For K-12 school districts in particular, a single, centralized database is a must to gain more insight and accuracy on repairs. With school buildings spread across a district or state, having multiple databases of information will lead to redundancies and inefficient planning (at best).
Tie in HVAC with the Facility
Once you have a handle on your HVAC conditions, it’s important to tie any needs directly to the building it is supporting. Consider also the environment around the school building. Is it tropical year-round? Subject to flooding - and therefore mold, if not properly ventilated? How long is the winter, and how long is a heating system needed?
When an HVAC system is retrofitted, for example, this can help facility authorities determine the optimal design. Design of humidification, as well as distribution systems’ size and location, will depend on many factors. Climate control is a delicate balance: too dry and the air may become contaminated with dust and airborne pollutants; too moist, and mold takes root. Properly maintained systems for cooling, heating, and ventilating school classrooms can improve indoor environmental quality, save energy, reduce peak demand, and reduce pollution for a county or district. Above all, well-operated HVAC systems ensure students have a healthy environment in which to learn. It is critical to view HVAC systems as a part of the greater whole. Having all facility data in one central location can alleviate this pain point.

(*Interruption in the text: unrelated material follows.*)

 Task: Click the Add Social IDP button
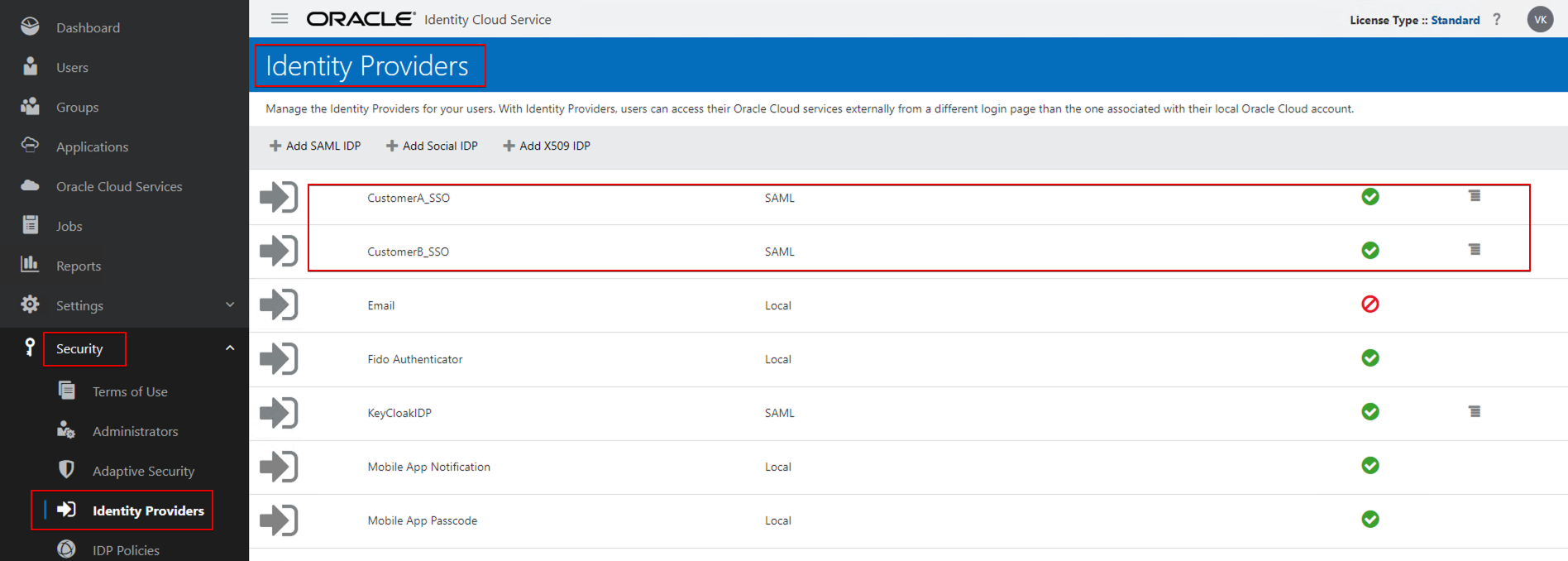coord(432,146)

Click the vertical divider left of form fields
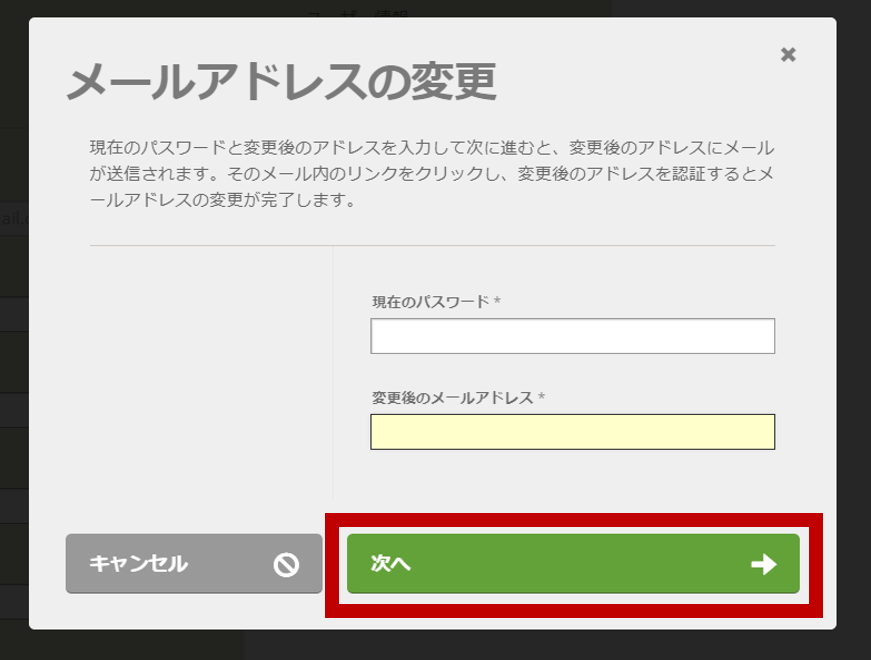coord(333,370)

Plan Ahead - and Plan Effectively
K-12 school districts have a very short window of replacement. Summer vacations provide the most extensive timeframe; however, even that span is typically only 2 months on average. Choose a facility planning program that allows you to bundle projects together, thereby cutting down procurement costs. In addition, plan ahead for what might break in the coming year. If the heating system has passed its expected lifespan, making anticipated minor repairs over the summer could extend the life of that system to last through the next winter.
Accurately predicting and planning for needed repairs delivers another, more high-profile benefit: more on-target funding requests, which can be validated by the information compiled in the facility database.
Staff Support vs. Tech Investments
Before committing to a full system upgrade, ensure your staff will receive full training and have access to “Help Desk” and customer service resources. This also applies to capital planning software investments; consulting and other related services ensure data is gathered and analyzed effectively well into the future. The more advanced the technology, the more savvy the user will need to be. Knowing that help is only a phone call away can reduce some of that stress while expanding the facilities team’s knowledge base.
Of course, every school district faces its own unique set of challenges and hurdles. However, by following the outlined tips, planning, managing, and investing in HVAC systems can become a smoother process. And, as a result, you can transform reactive facility processes into proactive strategies that will help to reduce - and in some cases eliminate - further problems in HVAC care down the road.
Lisa Raffin is vice president at VFA’s Professional Services Group. Boston-based VFA Inc. (www.vfa.com) is a leading provider of software and services for facilities management and capital planning.